Work instructions: The records that follow must be reproduced in full, exactly as written.

---

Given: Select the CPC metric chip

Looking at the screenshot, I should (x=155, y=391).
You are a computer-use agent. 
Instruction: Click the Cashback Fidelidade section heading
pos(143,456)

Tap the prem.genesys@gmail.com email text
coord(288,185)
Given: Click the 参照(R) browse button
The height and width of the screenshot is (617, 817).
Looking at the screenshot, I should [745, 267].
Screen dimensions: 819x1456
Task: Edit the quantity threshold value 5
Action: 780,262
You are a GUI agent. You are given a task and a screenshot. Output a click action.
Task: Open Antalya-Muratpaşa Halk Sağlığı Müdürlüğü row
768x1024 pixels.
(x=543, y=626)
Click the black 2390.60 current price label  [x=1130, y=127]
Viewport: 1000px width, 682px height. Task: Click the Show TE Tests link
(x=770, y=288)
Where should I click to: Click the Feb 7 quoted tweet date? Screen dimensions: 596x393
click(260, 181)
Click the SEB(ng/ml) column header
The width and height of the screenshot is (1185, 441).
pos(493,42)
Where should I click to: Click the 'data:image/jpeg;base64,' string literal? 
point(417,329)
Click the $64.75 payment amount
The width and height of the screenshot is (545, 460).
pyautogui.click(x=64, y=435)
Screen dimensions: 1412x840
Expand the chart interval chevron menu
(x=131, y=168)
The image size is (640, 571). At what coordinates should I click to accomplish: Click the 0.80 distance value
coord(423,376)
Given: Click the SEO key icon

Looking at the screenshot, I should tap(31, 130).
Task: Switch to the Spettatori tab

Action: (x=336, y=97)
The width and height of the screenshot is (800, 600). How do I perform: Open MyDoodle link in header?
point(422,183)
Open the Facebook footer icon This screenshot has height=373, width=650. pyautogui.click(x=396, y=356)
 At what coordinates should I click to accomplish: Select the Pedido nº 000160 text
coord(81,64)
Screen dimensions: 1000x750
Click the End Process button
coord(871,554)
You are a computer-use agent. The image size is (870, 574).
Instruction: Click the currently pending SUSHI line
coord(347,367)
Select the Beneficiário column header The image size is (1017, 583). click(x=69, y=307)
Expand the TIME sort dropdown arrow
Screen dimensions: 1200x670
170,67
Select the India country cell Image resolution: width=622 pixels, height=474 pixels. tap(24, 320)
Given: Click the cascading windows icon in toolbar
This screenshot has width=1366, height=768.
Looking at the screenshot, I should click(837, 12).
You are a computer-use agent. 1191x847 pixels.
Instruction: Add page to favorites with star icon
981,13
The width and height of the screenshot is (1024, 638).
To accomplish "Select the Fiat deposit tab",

---

Solution for this task:
Given: Select the CPC metric chip

Looking at the screenshot, I should (x=155, y=391).
You are a computer-use agent. 
Instruction: Click the Cashback Fidelidade section heading
pos(143,456)

Tap the prem.genesys@gmail.com email text
coord(288,185)
Given: Click the 参照(R) browse button
The height and width of the screenshot is (617, 817).
Looking at the screenshot, I should [745, 267].
Screen dimensions: 819x1456
Task: Edit the quantity threshold value 5
Action: 780,262
You are a GUI agent. You are given a task and a screenshot. Output a click action.
Task: Open Antalya-Muratpaşa Halk Sağlığı Müdürlüğü row
768x1024 pixels.
(x=543, y=626)
Click the black 2390.60 current price label  [x=1130, y=127]
Viewport: 1000px width, 682px height. Task: Click the Show TE Tests link
(x=770, y=288)
Where should I click to: Click the Feb 7 quoted tweet date? Screen dimensions: 596x393
click(260, 181)
Click the SEB(ng/ml) column header
The width and height of the screenshot is (1185, 441).
pos(493,42)
Where should I click to: Click the 'data:image/jpeg;base64,' string literal? 
point(417,329)
Click the $64.75 payment amount
The width and height of the screenshot is (545, 460).
pyautogui.click(x=64, y=435)
Screen dimensions: 1412x840
Expand the chart interval chevron menu
(x=131, y=168)
The image size is (640, 571). At what coordinates should I click to accomplish: Click the 0.80 distance value
coord(423,376)
Given: Click the SEO key icon

Looking at the screenshot, I should tap(31, 130).
Task: Switch to the Spettatori tab

Action: (x=336, y=97)
The width and height of the screenshot is (800, 600). How do I perform: Open MyDoodle link in header?
point(422,183)
Open the Facebook footer icon This screenshot has height=373, width=650. pyautogui.click(x=396, y=356)
 At what coordinates should I click to accomplish: Select the Pedido nº 000160 text
coord(81,64)
Screen dimensions: 1000x750
Click the End Process button
coord(871,554)
You are a computer-use agent. The image size is (870, 574).
Instruction: Click the currently pending SUSHI line
coord(347,367)
Select the Beneficiário column header The image size is (1017, 583). click(x=69, y=307)
Expand the TIME sort dropdown arrow
Screen dimensions: 1200x670
170,67
Select the India country cell Image resolution: width=622 pixels, height=474 pixels. tap(24, 320)
Given: Click the cascading windows icon in toolbar
This screenshot has width=1366, height=768.
Looking at the screenshot, I should click(837, 12).
You are a computer-use agent. 1191x847 pixels.
Instruction: Add page to favorites with star icon
981,13
The width and height of the screenshot is (1024, 638).
To accomplish "Select the Fiat deposit tab",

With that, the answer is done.